(Source records)
- - -

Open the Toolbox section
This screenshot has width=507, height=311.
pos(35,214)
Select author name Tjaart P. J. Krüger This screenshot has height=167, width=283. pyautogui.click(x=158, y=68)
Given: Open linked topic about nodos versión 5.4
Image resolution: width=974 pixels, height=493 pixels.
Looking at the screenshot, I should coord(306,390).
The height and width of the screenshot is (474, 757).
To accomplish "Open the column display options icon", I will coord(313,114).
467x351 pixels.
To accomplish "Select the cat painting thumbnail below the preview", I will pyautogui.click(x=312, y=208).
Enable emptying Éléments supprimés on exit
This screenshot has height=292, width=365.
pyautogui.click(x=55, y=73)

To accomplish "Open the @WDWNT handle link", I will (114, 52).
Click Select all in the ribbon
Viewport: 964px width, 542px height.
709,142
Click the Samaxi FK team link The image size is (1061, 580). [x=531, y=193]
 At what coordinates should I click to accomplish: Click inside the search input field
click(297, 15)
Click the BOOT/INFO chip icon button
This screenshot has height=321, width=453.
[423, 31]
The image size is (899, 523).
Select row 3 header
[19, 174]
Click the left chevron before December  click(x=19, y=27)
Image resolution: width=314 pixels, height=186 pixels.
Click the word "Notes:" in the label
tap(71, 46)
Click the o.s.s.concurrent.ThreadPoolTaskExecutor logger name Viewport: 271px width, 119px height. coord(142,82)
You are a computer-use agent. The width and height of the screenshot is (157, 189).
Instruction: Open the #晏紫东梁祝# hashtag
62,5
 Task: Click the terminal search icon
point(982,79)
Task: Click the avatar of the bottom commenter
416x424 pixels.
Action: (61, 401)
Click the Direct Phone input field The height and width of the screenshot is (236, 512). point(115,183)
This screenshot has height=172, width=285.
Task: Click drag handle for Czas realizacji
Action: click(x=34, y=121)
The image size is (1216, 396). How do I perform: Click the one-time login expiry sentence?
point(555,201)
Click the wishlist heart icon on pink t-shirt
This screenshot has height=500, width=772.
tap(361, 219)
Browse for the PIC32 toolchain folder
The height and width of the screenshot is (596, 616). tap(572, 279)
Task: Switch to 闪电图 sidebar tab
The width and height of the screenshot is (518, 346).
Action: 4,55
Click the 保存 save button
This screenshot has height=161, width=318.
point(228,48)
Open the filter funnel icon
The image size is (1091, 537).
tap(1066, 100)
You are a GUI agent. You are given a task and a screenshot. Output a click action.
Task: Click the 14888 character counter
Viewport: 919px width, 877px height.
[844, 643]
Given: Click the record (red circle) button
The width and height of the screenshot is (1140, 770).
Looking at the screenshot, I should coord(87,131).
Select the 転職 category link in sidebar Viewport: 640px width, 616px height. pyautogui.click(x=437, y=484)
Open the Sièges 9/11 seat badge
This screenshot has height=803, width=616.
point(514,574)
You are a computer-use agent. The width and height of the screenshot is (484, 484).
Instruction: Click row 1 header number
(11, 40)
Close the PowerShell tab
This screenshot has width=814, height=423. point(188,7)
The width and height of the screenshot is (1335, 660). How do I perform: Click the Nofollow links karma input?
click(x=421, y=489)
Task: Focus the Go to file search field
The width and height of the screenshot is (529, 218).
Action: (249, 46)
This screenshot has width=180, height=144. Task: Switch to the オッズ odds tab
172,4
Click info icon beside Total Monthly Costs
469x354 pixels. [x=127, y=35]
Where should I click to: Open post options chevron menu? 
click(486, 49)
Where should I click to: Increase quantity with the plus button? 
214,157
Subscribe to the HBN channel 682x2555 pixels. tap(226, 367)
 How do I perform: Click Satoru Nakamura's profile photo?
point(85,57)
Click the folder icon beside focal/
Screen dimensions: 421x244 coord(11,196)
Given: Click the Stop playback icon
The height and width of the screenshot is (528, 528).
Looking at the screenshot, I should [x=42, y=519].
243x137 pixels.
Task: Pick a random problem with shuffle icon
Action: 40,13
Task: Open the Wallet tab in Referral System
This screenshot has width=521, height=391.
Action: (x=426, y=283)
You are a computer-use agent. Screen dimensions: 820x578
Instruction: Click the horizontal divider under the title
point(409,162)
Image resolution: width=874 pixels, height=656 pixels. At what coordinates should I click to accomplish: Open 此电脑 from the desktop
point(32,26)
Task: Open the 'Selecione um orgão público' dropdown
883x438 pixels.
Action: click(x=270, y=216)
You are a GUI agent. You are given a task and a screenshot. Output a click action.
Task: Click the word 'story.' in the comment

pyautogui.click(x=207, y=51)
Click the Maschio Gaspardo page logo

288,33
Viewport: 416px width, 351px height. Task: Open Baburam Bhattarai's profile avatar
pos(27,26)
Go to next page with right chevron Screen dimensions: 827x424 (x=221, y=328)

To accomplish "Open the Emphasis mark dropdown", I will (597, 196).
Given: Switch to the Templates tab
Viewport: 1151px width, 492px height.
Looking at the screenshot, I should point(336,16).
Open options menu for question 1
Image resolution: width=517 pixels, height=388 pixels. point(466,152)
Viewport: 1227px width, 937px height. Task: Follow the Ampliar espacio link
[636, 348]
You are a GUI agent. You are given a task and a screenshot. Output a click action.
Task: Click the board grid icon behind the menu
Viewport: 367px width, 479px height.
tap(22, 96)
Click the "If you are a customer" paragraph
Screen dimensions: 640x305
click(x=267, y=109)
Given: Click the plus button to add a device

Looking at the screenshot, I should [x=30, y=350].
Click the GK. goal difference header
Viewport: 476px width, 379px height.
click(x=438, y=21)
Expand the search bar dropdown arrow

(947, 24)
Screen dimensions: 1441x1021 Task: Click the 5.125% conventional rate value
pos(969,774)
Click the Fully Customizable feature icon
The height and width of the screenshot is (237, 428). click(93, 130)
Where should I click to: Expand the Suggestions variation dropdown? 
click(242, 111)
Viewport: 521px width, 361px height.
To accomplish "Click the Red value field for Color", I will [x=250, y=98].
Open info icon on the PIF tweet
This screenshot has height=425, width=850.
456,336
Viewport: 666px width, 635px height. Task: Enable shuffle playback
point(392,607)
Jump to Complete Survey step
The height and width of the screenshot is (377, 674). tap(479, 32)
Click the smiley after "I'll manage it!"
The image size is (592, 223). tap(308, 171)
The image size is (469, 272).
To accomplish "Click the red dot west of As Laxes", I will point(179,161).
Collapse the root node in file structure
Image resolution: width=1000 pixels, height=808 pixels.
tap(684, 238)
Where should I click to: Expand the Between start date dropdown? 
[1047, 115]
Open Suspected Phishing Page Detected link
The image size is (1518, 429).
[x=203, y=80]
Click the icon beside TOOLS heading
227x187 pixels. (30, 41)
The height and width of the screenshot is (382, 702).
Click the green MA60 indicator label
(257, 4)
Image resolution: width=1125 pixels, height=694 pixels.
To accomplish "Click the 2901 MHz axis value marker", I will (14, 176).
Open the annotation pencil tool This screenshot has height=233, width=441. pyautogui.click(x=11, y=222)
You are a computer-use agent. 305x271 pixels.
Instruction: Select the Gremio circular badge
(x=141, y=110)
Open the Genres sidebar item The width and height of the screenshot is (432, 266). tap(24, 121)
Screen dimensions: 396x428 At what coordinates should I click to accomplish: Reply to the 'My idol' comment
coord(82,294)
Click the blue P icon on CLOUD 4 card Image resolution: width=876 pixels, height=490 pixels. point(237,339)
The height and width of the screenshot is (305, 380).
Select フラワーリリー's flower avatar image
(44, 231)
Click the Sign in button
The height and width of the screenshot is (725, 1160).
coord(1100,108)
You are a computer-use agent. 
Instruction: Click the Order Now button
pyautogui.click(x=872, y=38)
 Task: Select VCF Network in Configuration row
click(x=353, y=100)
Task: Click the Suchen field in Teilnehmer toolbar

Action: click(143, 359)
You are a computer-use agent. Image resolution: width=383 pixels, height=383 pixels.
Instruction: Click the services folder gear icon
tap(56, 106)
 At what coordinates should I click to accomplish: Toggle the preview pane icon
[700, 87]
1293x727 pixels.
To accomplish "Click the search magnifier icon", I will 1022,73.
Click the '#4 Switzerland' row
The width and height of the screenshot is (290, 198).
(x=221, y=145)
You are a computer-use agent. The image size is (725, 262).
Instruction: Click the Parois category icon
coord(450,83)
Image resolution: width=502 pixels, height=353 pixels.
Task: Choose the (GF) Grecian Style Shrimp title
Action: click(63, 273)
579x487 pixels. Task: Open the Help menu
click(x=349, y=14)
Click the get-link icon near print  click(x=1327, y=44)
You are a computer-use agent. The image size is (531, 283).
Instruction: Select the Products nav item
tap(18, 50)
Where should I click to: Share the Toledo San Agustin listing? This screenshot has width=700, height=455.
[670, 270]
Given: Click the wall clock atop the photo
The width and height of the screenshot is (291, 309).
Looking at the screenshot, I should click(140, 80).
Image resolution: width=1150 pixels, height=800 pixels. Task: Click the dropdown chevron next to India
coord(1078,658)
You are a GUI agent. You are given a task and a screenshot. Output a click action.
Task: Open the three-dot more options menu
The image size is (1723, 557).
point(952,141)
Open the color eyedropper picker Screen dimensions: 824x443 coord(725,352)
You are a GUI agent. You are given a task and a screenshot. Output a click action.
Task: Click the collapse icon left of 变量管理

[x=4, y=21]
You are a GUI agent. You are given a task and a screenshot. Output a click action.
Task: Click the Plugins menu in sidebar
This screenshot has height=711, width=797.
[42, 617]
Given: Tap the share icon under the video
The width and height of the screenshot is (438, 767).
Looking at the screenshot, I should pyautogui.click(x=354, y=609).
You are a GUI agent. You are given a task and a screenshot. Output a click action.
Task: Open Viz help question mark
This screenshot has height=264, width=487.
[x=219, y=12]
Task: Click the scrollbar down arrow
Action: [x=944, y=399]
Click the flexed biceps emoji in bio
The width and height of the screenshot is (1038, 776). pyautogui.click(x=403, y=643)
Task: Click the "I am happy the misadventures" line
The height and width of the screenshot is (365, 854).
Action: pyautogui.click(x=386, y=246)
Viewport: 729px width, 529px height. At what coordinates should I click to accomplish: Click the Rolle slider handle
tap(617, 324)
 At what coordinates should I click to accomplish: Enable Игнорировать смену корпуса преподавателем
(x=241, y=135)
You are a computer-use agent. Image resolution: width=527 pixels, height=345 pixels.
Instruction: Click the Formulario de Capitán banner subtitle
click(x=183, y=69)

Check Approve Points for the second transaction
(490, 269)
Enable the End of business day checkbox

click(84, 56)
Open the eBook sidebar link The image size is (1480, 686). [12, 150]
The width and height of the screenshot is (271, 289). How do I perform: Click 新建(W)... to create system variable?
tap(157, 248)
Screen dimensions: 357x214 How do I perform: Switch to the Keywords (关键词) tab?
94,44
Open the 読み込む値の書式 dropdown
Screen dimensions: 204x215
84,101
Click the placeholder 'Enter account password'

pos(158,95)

- - -

In the entries above, which lines hold the string "name"? Report all of them.

> _SOLUTION FOR THIS TASK_
Select author name Tjaart P. J. Krüger This screenshot has height=167, width=283. pyautogui.click(x=158, y=68)
Click the o.s.s.concurrent.ThreadPoolTaskExecutor logger name Viewport: 271px width, 119px height. coord(142,82)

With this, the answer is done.